Sierra Huichola ¿Y ahora uranio?

Como reportamos en la edición de julio de Ojarasca, crecen los rumores de agresivas actividades de prospección y extracción minera de oro, plata, cobre, manganeso y estaño por cuenta de empresas canadienses en el sureste del territorio de San Sebastián Teponahuaxtlán (Waut+a) en Jalisco, cercano a Nayarit. Desde hace seis meses un grupo de personas que se ostentan como representantes de la minera visitan a comuneros wixaritari en varias localidades con el fin de hacer un diagnóstico social y geográfico, además de convencerlos de las bondades de la mina.

Las reservas de manganeso estarían en Cerro Prieto (algo de lo que se habla desde fines de 2002). Si en el sur de Jalisco ha sido legendaria la cantidad de 50 tráileres diarios de manganeso que salían de los yacimientos, en este caso hablan de hasta 100 tráileres diarios, lo cual puede ser una exageración.
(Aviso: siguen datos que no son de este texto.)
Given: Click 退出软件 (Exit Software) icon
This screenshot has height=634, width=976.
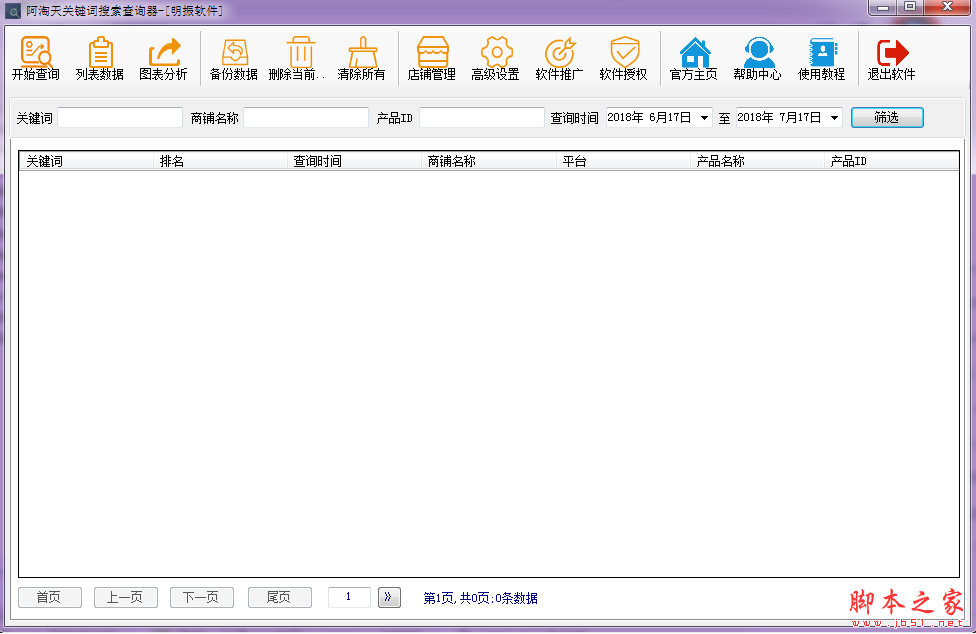Looking at the screenshot, I should (890, 58).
El estaño estaría en Cerro Eslabón y el oro en Amultita, en el corazón de las tierras de San Sebastián.

Ante la situación, la asamblea de San Sebastián del 1-3 de junio, máxima autoridad de la comunidad, dijo NO A LA MINERIA, pese a que se han hecho propuestas variadas que varios comuneros entienden como un intento de corrupción directa, pues se dice que están ofreciendo hasta 30 millones de pesos a la comunidad por acceder a la explotación minera en la Sierra, y 10 millones a los miembros del comisariado.

Sin embargo, ahora el rumor se agranda por la presencia de extranjeros (hay quien dice que japoneses) que reúnen materiales para levantar un centro de población “con miras a iniciar una explotación de uranio”, lo que incluso tiene alarmados a los ejidatarios mestizos de Puente de Camotlán que comienzan a hacer preguntas de por qué llega tanta gente a la Sierra y levantan la alarma ante un eventual envenenamiento extremo de sus tierras por uranio. Y no es para menos.

Si la explotación minera a cielo abierto provoca una contaminación tremenda, los venenos, producto de la explotación del uranio incluyen gases, partículas en suspensión, residuos sólidos con diferente emisión de radiactividad, efluentes y metales pesados. Hay una gran contaminación de aguas superficiales y subterráneas con químicos y material radiactivo, los drenajes de metales pesados de las escombreras y pilas de “colas” o residuos, y los drenajes ácidos de la mina y de la roca, químicos producto de la lixiviación.

Según nuevagaia.com.ar, “hay un cálculo elemental que determina que por tonelada de uranio se generan 3 mil 700 litros de residuos líquidos y cien veces el peso del material obtenido en residuos de radio. Entre esos residuos sólidos se hallan las denominadas ‘colas’ que contienen uranio, radio 226, radio 222, cromo, vanadio, molibdeno, cobre, níquel, cobalto, hierro y distintos compuestos químicos como ácido sulfúrico, isodecanol, carbonato más hidróxido de sodio, bióxido de manganeso, etcétera. Lo que se dice una verdadera sopa química y radiactiva, verdadero coctel amenazante para el ecosistema vigente en el lugar. Los compuestos radiactivos poseen una vida media, según sean, de días hasta miles de años”.

Como informamos el mes pasado, el asunto no está concluido porque la asamblea tendrá que ratificar los acuerdos, y suponemos que en septiembre que se reúna la nueva asamblea hay una oportunidad nueva para cerrarle la puerta a un proceso de tanto riesgo y de tanta disolución social como la minería. Una vez visto el proceder de las dependencias del gobierno ante el caso de Virikuta, es crucial que la sociedad civil y otras comunidades que luchan contra la minería sepan que los intereses mineros también van por los minerales (metálicos y no metálicos) de la Sierra Huichola.